Text and element location records
┏━━

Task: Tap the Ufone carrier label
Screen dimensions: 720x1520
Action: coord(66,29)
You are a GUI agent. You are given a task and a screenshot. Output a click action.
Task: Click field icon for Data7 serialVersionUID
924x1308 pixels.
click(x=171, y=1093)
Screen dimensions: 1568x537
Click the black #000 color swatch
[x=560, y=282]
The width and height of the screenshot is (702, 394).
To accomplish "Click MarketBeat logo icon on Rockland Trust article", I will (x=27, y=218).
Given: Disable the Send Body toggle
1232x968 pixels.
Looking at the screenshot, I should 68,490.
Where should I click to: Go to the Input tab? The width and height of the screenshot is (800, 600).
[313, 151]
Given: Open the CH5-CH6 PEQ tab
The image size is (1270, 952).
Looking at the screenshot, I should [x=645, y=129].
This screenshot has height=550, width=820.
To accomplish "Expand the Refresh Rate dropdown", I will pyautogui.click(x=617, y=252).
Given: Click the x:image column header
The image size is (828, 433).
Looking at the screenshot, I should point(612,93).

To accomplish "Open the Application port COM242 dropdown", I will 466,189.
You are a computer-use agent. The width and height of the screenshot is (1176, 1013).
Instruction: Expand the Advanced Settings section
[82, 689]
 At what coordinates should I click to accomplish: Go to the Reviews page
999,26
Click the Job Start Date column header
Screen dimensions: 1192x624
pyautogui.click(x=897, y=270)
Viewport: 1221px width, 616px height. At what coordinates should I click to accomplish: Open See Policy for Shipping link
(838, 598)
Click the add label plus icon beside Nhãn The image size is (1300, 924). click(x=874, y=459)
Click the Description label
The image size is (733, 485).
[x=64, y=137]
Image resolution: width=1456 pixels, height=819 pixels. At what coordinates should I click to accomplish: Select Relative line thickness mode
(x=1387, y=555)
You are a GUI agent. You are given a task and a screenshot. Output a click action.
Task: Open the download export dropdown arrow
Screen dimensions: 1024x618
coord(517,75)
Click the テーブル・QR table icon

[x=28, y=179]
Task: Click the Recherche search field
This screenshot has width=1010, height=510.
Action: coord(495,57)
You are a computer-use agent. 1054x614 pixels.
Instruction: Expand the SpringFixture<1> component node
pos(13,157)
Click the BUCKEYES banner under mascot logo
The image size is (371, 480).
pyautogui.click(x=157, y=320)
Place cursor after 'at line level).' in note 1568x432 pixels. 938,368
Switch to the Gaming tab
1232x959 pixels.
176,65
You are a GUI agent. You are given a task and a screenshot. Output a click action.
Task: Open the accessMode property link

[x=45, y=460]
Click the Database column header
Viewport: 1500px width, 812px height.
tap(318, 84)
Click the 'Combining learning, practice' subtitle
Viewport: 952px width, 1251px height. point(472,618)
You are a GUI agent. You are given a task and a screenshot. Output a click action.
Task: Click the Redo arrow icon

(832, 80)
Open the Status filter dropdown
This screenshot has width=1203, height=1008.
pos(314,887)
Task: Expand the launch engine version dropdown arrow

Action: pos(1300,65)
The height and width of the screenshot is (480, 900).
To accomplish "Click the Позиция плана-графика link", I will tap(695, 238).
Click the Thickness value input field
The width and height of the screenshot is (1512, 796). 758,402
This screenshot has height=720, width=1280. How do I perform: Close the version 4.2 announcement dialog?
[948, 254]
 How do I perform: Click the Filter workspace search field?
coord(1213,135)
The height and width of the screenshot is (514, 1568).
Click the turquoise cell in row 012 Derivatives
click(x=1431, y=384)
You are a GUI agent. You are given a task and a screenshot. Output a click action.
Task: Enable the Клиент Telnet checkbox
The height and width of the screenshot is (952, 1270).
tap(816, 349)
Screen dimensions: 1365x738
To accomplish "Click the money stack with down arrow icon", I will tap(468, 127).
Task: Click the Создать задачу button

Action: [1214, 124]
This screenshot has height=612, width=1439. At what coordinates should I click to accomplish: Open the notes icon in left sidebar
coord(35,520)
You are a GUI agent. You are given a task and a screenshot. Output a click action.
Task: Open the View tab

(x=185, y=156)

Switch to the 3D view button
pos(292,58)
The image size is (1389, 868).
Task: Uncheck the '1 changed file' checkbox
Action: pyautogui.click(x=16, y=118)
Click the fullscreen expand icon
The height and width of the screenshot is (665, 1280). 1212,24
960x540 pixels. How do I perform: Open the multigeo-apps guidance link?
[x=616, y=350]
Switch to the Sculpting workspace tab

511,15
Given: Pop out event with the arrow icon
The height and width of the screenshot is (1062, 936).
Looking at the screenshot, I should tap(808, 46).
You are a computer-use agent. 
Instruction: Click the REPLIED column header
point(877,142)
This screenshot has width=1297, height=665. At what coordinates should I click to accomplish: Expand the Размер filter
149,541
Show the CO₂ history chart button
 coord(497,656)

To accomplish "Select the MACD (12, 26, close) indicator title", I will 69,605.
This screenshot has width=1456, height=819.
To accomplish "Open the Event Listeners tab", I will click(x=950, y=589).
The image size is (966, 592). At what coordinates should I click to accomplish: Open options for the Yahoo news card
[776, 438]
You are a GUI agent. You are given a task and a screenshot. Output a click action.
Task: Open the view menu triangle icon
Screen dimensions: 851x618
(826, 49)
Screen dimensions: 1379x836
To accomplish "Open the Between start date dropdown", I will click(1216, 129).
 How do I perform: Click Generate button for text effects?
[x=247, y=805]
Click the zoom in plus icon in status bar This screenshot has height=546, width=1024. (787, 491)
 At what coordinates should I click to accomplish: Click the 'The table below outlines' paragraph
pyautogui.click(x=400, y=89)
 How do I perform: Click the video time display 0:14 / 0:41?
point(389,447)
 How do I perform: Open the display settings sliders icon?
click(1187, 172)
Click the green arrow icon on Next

┗━━

YOUR GOAL —
Reproduce every line of the material above without any changes.

SOLVED EXERCISE —
Task: Tap the Ufone carrier label
Screen dimensions: 720x1520
Action: coord(66,29)
You are a GUI agent. You are given a task and a screenshot. Output a click action.
Task: Click field icon for Data7 serialVersionUID
924x1308 pixels.
click(x=171, y=1093)
Screen dimensions: 1568x537
Click the black #000 color swatch
[x=560, y=282]
The width and height of the screenshot is (702, 394).
To accomplish "Click MarketBeat logo icon on Rockland Trust article", I will (x=27, y=218).
Given: Disable the Send Body toggle
1232x968 pixels.
Looking at the screenshot, I should 68,490.
Where should I click to: Go to the Input tab? The width and height of the screenshot is (800, 600).
[313, 151]
Given: Open the CH5-CH6 PEQ tab
The image size is (1270, 952).
Looking at the screenshot, I should [x=645, y=129].
This screenshot has height=550, width=820.
To accomplish "Expand the Refresh Rate dropdown", I will pyautogui.click(x=617, y=252).
Given: Click the x:image column header
The image size is (828, 433).
Looking at the screenshot, I should point(612,93).

To accomplish "Open the Application port COM242 dropdown", I will 466,189.
You are a computer-use agent. The width and height of the screenshot is (1176, 1013).
Instruction: Expand the Advanced Settings section
[82, 689]
 At what coordinates should I click to accomplish: Go to the Reviews page
999,26
Click the Job Start Date column header
Screen dimensions: 1192x624
pyautogui.click(x=897, y=270)
Viewport: 1221px width, 616px height. At what coordinates should I click to accomplish: Open See Policy for Shipping link
(838, 598)
Click the add label plus icon beside Nhãn The image size is (1300, 924). click(x=874, y=459)
Click the Description label
The image size is (733, 485).
[x=64, y=137]
Image resolution: width=1456 pixels, height=819 pixels. At what coordinates should I click to accomplish: Select Relative line thickness mode
(x=1387, y=555)
You are a GUI agent. You are given a task and a screenshot. Output a click action.
Task: Open the download export dropdown arrow
Screen dimensions: 1024x618
coord(517,75)
Click the テーブル・QR table icon

[x=28, y=179]
Task: Click the Recherche search field
This screenshot has width=1010, height=510.
Action: coord(495,57)
You are a computer-use agent. 1054x614 pixels.
Instruction: Expand the SpringFixture<1> component node
pos(13,157)
Click the BUCKEYES banner under mascot logo
The image size is (371, 480).
pyautogui.click(x=157, y=320)
Place cursor after 'at line level).' in note 1568x432 pixels. 938,368
Switch to the Gaming tab
1232x959 pixels.
176,65
You are a GUI agent. You are given a task and a screenshot. Output a click action.
Task: Open the accessMode property link

[x=45, y=460]
Click the Database column header
Viewport: 1500px width, 812px height.
tap(318, 84)
Click the 'Combining learning, practice' subtitle
Viewport: 952px width, 1251px height. point(472,618)
You are a GUI agent. You are given a task and a screenshot. Output a click action.
Task: Click the Redo arrow icon

(832, 80)
Open the Status filter dropdown
This screenshot has width=1203, height=1008.
pos(314,887)
Task: Expand the launch engine version dropdown arrow

Action: pos(1300,65)
The height and width of the screenshot is (480, 900).
To accomplish "Click the Позиция плана-графика link", I will tap(695, 238).
Click the Thickness value input field
The width and height of the screenshot is (1512, 796). 758,402
This screenshot has height=720, width=1280. How do I perform: Close the version 4.2 announcement dialog?
[948, 254]
 How do I perform: Click the Filter workspace search field?
coord(1213,135)
The height and width of the screenshot is (514, 1568).
Click the turquoise cell in row 012 Derivatives
click(x=1431, y=384)
You are a GUI agent. You are given a task and a screenshot. Output a click action.
Task: Enable the Клиент Telnet checkbox
The height and width of the screenshot is (952, 1270).
tap(816, 349)
Screen dimensions: 1365x738
To accomplish "Click the money stack with down arrow icon", I will tap(468, 127).
Task: Click the Создать задачу button

Action: [1214, 124]
This screenshot has height=612, width=1439. At what coordinates should I click to accomplish: Open the notes icon in left sidebar
coord(35,520)
You are a GUI agent. You are given a task and a screenshot. Output a click action.
Task: Open the View tab

(x=185, y=156)

Switch to the 3D view button
pos(292,58)
The image size is (1389, 868).
Task: Uncheck the '1 changed file' checkbox
Action: pyautogui.click(x=16, y=118)
Click the fullscreen expand icon
The height and width of the screenshot is (665, 1280). 1212,24
960x540 pixels. How do I perform: Open the multigeo-apps guidance link?
[x=616, y=350]
Switch to the Sculpting workspace tab

511,15
Given: Pop out event with the arrow icon
The height and width of the screenshot is (1062, 936).
Looking at the screenshot, I should tap(808, 46).
You are a computer-use agent. 
Instruction: Click the REPLIED column header
point(877,142)
This screenshot has width=1297, height=665. At what coordinates should I click to accomplish: Expand the Размер filter
149,541
Show the CO₂ history chart button
 coord(497,656)

To accomplish "Select the MACD (12, 26, close) indicator title", I will 69,605.
This screenshot has width=1456, height=819.
To accomplish "Open the Event Listeners tab", I will click(x=950, y=589).
The image size is (966, 592). At what coordinates should I click to accomplish: Open options for the Yahoo news card
[776, 438]
You are a GUI agent. You are given a task and a screenshot. Output a click action.
Task: Open the view menu triangle icon
Screen dimensions: 851x618
(826, 49)
Screen dimensions: 1379x836
To accomplish "Open the Between start date dropdown", I will click(1216, 129).
 How do I perform: Click Generate button for text effects?
[x=247, y=805]
Click the zoom in plus icon in status bar This screenshot has height=546, width=1024. (787, 491)
 At what coordinates should I click to accomplish: Click the 'The table below outlines' paragraph
pyautogui.click(x=400, y=89)
 How do I perform: Click the video time display 0:14 / 0:41?
point(389,447)
 How do I perform: Open the display settings sliders icon?
click(1187, 172)
Click the green arrow icon on Next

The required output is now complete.